Entries taken from a collection
***

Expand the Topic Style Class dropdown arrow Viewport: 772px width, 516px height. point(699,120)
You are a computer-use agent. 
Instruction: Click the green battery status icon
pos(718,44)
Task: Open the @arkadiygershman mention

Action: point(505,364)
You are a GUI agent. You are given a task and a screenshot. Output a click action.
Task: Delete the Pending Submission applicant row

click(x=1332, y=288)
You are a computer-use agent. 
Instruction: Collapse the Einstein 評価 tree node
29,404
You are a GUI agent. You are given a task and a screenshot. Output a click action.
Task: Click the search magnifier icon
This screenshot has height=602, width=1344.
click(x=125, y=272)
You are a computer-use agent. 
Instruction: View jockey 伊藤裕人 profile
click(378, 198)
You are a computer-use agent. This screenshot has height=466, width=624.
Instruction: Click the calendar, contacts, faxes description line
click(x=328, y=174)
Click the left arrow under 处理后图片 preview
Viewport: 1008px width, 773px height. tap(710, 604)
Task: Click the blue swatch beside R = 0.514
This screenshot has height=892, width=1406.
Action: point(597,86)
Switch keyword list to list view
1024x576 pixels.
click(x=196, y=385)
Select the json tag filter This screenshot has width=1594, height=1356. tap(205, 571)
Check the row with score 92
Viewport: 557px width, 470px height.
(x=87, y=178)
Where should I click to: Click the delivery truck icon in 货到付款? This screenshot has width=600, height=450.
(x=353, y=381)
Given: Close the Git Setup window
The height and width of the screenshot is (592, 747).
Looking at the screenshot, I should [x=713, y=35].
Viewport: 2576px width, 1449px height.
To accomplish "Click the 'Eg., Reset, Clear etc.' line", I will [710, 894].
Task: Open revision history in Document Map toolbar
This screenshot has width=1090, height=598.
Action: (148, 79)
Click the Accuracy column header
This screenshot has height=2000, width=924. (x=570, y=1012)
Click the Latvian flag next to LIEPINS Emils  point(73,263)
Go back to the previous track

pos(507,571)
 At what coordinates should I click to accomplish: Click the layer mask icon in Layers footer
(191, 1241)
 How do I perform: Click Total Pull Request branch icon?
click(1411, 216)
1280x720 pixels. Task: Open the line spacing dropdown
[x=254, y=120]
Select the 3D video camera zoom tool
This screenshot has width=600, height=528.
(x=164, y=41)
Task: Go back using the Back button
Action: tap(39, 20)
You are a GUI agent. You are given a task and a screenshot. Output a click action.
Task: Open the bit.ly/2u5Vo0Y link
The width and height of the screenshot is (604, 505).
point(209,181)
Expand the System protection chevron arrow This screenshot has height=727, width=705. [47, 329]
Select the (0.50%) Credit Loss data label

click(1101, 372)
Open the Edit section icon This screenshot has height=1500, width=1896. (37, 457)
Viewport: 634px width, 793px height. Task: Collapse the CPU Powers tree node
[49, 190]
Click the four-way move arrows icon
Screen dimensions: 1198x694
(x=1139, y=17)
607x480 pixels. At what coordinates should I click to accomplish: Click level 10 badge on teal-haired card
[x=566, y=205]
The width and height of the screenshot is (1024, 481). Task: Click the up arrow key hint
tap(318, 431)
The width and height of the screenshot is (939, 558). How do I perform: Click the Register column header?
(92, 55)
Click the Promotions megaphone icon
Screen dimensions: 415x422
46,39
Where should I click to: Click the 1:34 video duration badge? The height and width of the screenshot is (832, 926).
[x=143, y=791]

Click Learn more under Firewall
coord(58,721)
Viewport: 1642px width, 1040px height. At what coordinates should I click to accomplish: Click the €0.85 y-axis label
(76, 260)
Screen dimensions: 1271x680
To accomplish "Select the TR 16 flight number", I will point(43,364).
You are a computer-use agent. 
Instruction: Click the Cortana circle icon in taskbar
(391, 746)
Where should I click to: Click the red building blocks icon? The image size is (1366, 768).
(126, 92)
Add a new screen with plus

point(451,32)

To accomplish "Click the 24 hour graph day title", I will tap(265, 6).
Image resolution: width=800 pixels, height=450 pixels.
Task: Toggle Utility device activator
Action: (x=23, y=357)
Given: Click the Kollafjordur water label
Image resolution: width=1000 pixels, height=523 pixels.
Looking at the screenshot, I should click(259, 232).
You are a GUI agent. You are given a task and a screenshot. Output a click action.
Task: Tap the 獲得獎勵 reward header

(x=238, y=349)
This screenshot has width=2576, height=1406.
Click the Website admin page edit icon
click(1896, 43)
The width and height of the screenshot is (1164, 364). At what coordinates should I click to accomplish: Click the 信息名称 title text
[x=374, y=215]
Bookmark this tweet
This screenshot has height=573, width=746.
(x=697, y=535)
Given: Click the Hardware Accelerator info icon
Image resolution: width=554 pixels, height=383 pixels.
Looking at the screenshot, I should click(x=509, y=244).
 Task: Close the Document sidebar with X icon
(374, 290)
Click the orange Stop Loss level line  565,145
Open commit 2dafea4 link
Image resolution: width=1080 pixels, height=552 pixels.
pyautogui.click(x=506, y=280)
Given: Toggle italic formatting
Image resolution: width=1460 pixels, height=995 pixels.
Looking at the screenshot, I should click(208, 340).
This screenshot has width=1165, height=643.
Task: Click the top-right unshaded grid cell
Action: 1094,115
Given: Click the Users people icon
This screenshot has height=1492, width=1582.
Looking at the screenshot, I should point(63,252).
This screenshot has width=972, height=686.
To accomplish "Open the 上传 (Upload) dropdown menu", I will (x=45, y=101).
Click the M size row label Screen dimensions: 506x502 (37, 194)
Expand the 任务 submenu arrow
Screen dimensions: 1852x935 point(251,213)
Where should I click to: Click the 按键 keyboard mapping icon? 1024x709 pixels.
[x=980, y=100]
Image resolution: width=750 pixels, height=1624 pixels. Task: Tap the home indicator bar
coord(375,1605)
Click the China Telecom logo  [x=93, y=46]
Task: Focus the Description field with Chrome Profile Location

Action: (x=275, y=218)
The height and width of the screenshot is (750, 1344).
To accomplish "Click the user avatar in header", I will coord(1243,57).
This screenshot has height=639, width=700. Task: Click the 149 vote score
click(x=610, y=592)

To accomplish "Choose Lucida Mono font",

***

> **Task statement**
Return each line above exactly.

> **Task solution**
Expand the Topic Style Class dropdown arrow Viewport: 772px width, 516px height. point(699,120)
You are a computer-use agent. 
Instruction: Click the green battery status icon
pos(718,44)
Task: Open the @arkadiygershman mention

Action: point(505,364)
You are a GUI agent. You are given a task and a screenshot. Output a click action.
Task: Delete the Pending Submission applicant row

click(x=1332, y=288)
You are a computer-use agent. 
Instruction: Collapse the Einstein 評価 tree node
29,404
You are a GUI agent. You are given a task and a screenshot. Output a click action.
Task: Click the search magnifier icon
This screenshot has height=602, width=1344.
click(x=125, y=272)
You are a computer-use agent. 
Instruction: View jockey 伊藤裕人 profile
click(378, 198)
You are a computer-use agent. This screenshot has height=466, width=624.
Instruction: Click the calendar, contacts, faxes description line
click(x=328, y=174)
Click the left arrow under 处理后图片 preview
Viewport: 1008px width, 773px height. tap(710, 604)
Task: Click the blue swatch beside R = 0.514
This screenshot has height=892, width=1406.
Action: point(597,86)
Switch keyword list to list view
1024x576 pixels.
click(x=196, y=385)
Select the json tag filter This screenshot has width=1594, height=1356. tap(205, 571)
Check the row with score 92
Viewport: 557px width, 470px height.
(x=87, y=178)
Where should I click to: Click the delivery truck icon in 货到付款? This screenshot has width=600, height=450.
(x=353, y=381)
Given: Close the Git Setup window
The height and width of the screenshot is (592, 747).
Looking at the screenshot, I should [x=713, y=35].
Viewport: 2576px width, 1449px height.
To accomplish "Click the 'Eg., Reset, Clear etc.' line", I will [710, 894].
Task: Open revision history in Document Map toolbar
This screenshot has width=1090, height=598.
Action: (148, 79)
Click the Accuracy column header
This screenshot has height=2000, width=924. (x=570, y=1012)
Click the Latvian flag next to LIEPINS Emils  point(73,263)
Go back to the previous track

pos(507,571)
 At what coordinates should I click to accomplish: Click the layer mask icon in Layers footer
(191, 1241)
 How do I perform: Click Total Pull Request branch icon?
click(1411, 216)
1280x720 pixels. Task: Open the line spacing dropdown
[x=254, y=120]
Select the 3D video camera zoom tool
This screenshot has width=600, height=528.
(x=164, y=41)
Task: Go back using the Back button
Action: tap(39, 20)
You are a GUI agent. You are given a task and a screenshot. Output a click action.
Task: Open the bit.ly/2u5Vo0Y link
The width and height of the screenshot is (604, 505).
point(209,181)
Expand the System protection chevron arrow This screenshot has height=727, width=705. [47, 329]
Select the (0.50%) Credit Loss data label

click(1101, 372)
Open the Edit section icon This screenshot has height=1500, width=1896. (37, 457)
Viewport: 634px width, 793px height. Task: Collapse the CPU Powers tree node
[49, 190]
Click the four-way move arrows icon
Screen dimensions: 1198x694
(x=1139, y=17)
607x480 pixels. At what coordinates should I click to accomplish: Click level 10 badge on teal-haired card
[x=566, y=205]
The width and height of the screenshot is (1024, 481). Task: Click the up arrow key hint
tap(318, 431)
The width and height of the screenshot is (939, 558). How do I perform: Click the Register column header?
(92, 55)
Click the Promotions megaphone icon
Screen dimensions: 415x422
46,39
Where should I click to: Click the 1:34 video duration badge? The height and width of the screenshot is (832, 926).
[x=143, y=791]

Click Learn more under Firewall
coord(58,721)
Viewport: 1642px width, 1040px height. At what coordinates should I click to accomplish: Click the €0.85 y-axis label
(76, 260)
Screen dimensions: 1271x680
To accomplish "Select the TR 16 flight number", I will point(43,364).
You are a computer-use agent. 
Instruction: Click the Cortana circle icon in taskbar
(391, 746)
Where should I click to: Click the red building blocks icon? The image size is (1366, 768).
(126, 92)
Add a new screen with plus

point(451,32)

To accomplish "Click the 24 hour graph day title", I will tap(265, 6).
Image resolution: width=800 pixels, height=450 pixels.
Task: Toggle Utility device activator
Action: (x=23, y=357)
Given: Click the Kollafjordur water label
Image resolution: width=1000 pixels, height=523 pixels.
Looking at the screenshot, I should click(259, 232).
You are a GUI agent. You are given a task and a screenshot. Output a click action.
Task: Tap the 獲得獎勵 reward header

(x=238, y=349)
This screenshot has width=2576, height=1406.
Click the Website admin page edit icon
click(1896, 43)
The width and height of the screenshot is (1164, 364). At what coordinates should I click to accomplish: Click the 信息名称 title text
[x=374, y=215]
Bookmark this tweet
This screenshot has height=573, width=746.
(x=697, y=535)
Given: Click the Hardware Accelerator info icon
Image resolution: width=554 pixels, height=383 pixels.
Looking at the screenshot, I should click(x=509, y=244).
 Task: Close the Document sidebar with X icon
(374, 290)
Click the orange Stop Loss level line  565,145
Open commit 2dafea4 link
Image resolution: width=1080 pixels, height=552 pixels.
pyautogui.click(x=506, y=280)
Given: Toggle italic formatting
Image resolution: width=1460 pixels, height=995 pixels.
Looking at the screenshot, I should click(208, 340).
This screenshot has width=1165, height=643.
Task: Click the top-right unshaded grid cell
Action: 1094,115
Given: Click the Users people icon
This screenshot has height=1492, width=1582.
Looking at the screenshot, I should point(63,252).
This screenshot has width=972, height=686.
To accomplish "Open the 上传 (Upload) dropdown menu", I will (x=45, y=101).
Click the M size row label Screen dimensions: 506x502 (37, 194)
Expand the 任务 submenu arrow
Screen dimensions: 1852x935 point(251,213)
Where should I click to: Click the 按键 keyboard mapping icon? 1024x709 pixels.
[x=980, y=100]
Image resolution: width=750 pixels, height=1624 pixels. Task: Tap the home indicator bar
coord(375,1605)
Click the China Telecom logo  [x=93, y=46]
Task: Focus the Description field with Chrome Profile Location

Action: (x=275, y=218)
The height and width of the screenshot is (750, 1344).
To accomplish "Click the user avatar in header", I will coord(1243,57).
This screenshot has height=639, width=700. Task: Click the 149 vote score
click(x=610, y=592)

To accomplish "Choose Lucida Mono font",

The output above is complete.